To plan ahead… I would either brine this early in the morning, remove it from the brine and refrigerate it until ready to roast, or brine it the day before and have it ready to go.
1/2 turkey breast, deboned, about 1.5 lbs. or 675g
2 turkey thighs, deboned, about 1.5 lbs. or 675g
1 gallon (4 liters) water
1/2 cup (120ml) table salt or 3/4 cup (180ml) Morton’s kosher salt or 1 cup (240ml) Diamond kosher salt
4 Tbsp. (60ml) unsalted butter, room temperature
Minced Herbs–I used sage, thyme and parsley, about 1 heaping Tbsp. (15ml) of sage, and thyme combined and a small handful of parsley
Freshly ground black pepper
8 or so pieces of kitchen twine, cut into strips long enough to wrap around the roast–this should be string appropriate for food prep, not something used for gift wrapping, etc.
Roasting pan with rack or baking sheet with rack.
Preheat the oven to 350F/175C degrees.
If deboning the turkey… Use a sharp knife, follow the line of the bone, slowly cutting and scraping until the meat comes away. Take your time.
Either use the bones in stock right away or freeze for later.
Regarding the skin…
- You can take it off completely if you want a lighter meal
- You can leave it attached to the breast and remove it from the thighs
- You can remove it from all three and wrap the roll with the skin so the whole thing is covered–what I did
Butterfly the breast by cutting it through the middle within an inch of the opposite side and folding it open like a book.

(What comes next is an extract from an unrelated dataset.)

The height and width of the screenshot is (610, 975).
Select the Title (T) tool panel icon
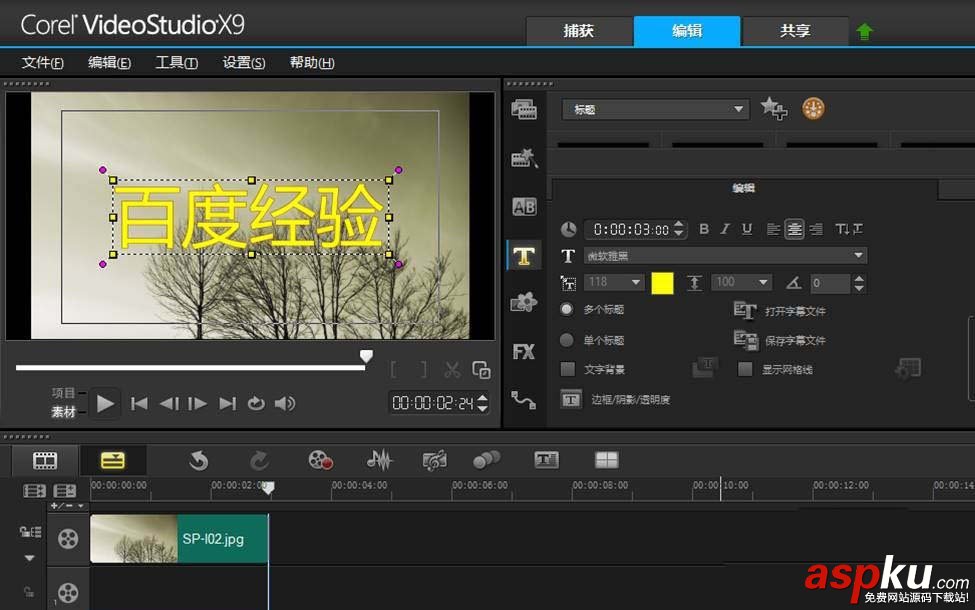[524, 255]
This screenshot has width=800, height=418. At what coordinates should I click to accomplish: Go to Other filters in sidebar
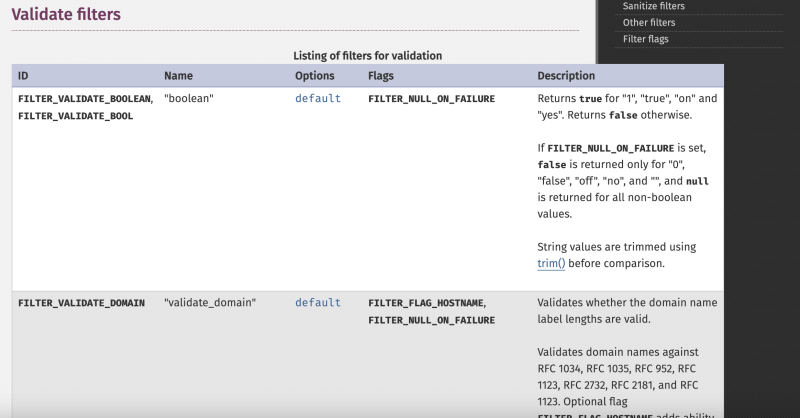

It will be slightly irregular. Don’t worry about it.
Place the butterflied breast between two sheets of plastic wrap or waxed paper and pound with a meat mallet until uniformly flattened. Do the same with the thighs.
Starting at one of the longest ends, roll the roast together.
If using the skin, take the pieces and cover the roast on both sides.
Take the twine and slide it under the roast and make a knot every 2 inches or so. You will probably need to rearrange the skin and roll a few times as you do this, but it holds together pretty well.
In a bowl or pot big enough to hold the turkey and the brine, mix the water with the salt until the salt is completely dissolved. You can do this in cold water. If you use hot water you will need to let the water cool before adding the turkey.
Add the turkey to the bowl/pot with the brine. Cover and refrigerate for 6 hours.
Remove the turkey from the brine and pat dry with a paper towel. Be thorough.
Mix the softened butter with the minced herbs and a few grinds of black pepper. Reserve a quarter of the mixture and put it aside. Spread the rest over both sides of the roast. Do not dip fingers that have touched the raw turkey into the portion of the mixture you’ve reserved.
Preheat your oven to 350F/175C degrees and move the rack to the lower third of the oven. Oil your roasting rack so the turkey doesn’t stick.
Heat a large skillet over medium-high heat. Make sure the pan is good and hot before adding the roast. Toss a bit of water on the surface to see if it sizzles.
Add the roast to the skillet and cook about 4 minutes on each side, until golden brown. Have a piece of aluminum foil at the ready–the moisture from the turkey can cause splattering so you might need to cover it as it cooks.
Transfer the roast to the roasting rack, insert thermometer probe (if using) and put the roast in the oven.
Cook until the roast reaches an internal temperature of 160F/71C degrees. Remove the roast from the oven, remove the probe. Coat with the last of the butter/herb mixture. Tent with foil and let rest for 20-30 minutes.
Slice and serve. This would be great sliced thin and made into sandwiches with my Stuffing Bread.